(TASK REQUIREMENTS):
Answer these questions using the passage on gut microbes below.
1. In which journal is the paper published?
2. How many different species live in the human gut alone?
3. What percentage of the cells in our bodies are microbes, according to Matthew Orr?

(PAGE EXCERPT):
▬▬▬▬▬▬

We must look inward to treat chronic diseases such as cancer, obesity and autoimmune disorders, according to a biologist from Oregon State University-Cascades. That is, to our guts.
The paper is published in the Quarterly Review of Biology.
The human ecosystem
Inside every man and woman are trillions of bacterial cells that perform valuable functions essential to the healthy operation of the human body. Over a thousand different species live in the human gut alone.
While the average person might think of microbes as agents of disease, gut microbes in fact perform a number of functions that are beneficial to the body’s health, from producing fatty acids and vitamins to controlling blood sugar and weight, reducing inflammation, and improving psychological health.
Dysbiosis, or imbalance, of these gut microbes can lead to many kinds of chronic diseases, including cancer, obesity, and various autoimmune disorders.
In this way, the human body can be considered an ecosystem — a flourishing community of thousands of interacting organisms.
“Individual humans can be considered an ecosystem based on recent discoveries of the roles played by human microbes in immunity, digestion, body mass index, and psychology,” said Matthew Orr, an assistant professor in the College of Science at OSU-Cascades and lead author of the paper. “Ninety percent of the cells in our bodies are microbes, 99 percent of the genes are microbial genes, and together our microbiome weighs about the same as our brain.”
Restoration ecology approach
Orr and his colleagues, Deborah Young, an OSU-Cascades biology major, and Kathryn Kocurek, a physician at Fall Creek Internal Medicine in Bend, Oregon, offer an approach to disease treatment based on the application of principles of “restoration ecology” to human health. That means that fighting disease must start with generating healthy symbiosis of gut microbes as a basis for treatment.

▬▬▬▬▬▬

Stored items:
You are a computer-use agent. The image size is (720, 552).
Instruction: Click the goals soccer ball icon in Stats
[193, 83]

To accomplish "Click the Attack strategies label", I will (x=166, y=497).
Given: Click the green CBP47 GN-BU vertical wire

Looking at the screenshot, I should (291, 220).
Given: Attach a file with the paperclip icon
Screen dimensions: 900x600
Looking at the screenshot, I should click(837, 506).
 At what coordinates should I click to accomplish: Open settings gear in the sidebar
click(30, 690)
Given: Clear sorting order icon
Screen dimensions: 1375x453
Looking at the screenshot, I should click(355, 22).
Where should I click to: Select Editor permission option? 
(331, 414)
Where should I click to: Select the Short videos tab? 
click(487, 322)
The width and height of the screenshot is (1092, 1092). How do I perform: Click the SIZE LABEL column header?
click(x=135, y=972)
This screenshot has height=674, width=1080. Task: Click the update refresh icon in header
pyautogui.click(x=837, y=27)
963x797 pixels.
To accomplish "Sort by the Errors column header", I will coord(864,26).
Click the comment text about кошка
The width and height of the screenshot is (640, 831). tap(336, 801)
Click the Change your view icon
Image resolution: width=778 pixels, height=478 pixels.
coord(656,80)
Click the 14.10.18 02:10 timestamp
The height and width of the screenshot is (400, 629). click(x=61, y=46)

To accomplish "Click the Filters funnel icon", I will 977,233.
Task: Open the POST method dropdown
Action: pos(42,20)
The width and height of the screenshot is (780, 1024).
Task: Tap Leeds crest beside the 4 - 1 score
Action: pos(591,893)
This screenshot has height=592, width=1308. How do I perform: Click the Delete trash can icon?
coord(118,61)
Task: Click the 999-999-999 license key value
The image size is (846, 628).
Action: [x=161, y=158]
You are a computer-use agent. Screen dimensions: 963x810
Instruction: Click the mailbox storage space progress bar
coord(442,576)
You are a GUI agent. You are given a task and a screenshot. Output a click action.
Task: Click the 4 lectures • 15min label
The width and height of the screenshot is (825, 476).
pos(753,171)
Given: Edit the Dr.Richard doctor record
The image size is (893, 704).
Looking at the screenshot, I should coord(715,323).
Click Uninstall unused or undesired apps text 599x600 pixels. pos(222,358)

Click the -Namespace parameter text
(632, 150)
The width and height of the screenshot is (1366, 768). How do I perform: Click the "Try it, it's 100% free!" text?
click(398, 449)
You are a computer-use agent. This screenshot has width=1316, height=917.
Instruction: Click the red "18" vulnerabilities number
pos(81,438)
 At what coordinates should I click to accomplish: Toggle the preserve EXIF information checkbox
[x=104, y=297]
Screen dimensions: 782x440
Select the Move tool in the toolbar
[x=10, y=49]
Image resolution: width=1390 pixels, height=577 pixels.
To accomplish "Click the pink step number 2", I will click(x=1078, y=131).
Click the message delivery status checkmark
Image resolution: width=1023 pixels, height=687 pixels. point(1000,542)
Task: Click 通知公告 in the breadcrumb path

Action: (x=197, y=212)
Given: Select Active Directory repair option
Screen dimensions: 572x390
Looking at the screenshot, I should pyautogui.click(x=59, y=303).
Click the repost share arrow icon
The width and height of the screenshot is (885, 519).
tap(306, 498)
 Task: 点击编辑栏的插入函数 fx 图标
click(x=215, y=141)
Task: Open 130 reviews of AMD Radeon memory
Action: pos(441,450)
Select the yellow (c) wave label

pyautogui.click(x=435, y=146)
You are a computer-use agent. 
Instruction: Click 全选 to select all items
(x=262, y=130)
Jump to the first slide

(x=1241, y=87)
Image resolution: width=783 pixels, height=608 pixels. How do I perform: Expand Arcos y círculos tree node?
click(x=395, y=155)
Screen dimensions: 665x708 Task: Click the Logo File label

▬▬▬▬▬▬

(OUTPUT BELOW):
1. The Quarterly Review of Biology.
2. Over a thousand.
3. Ninety percent.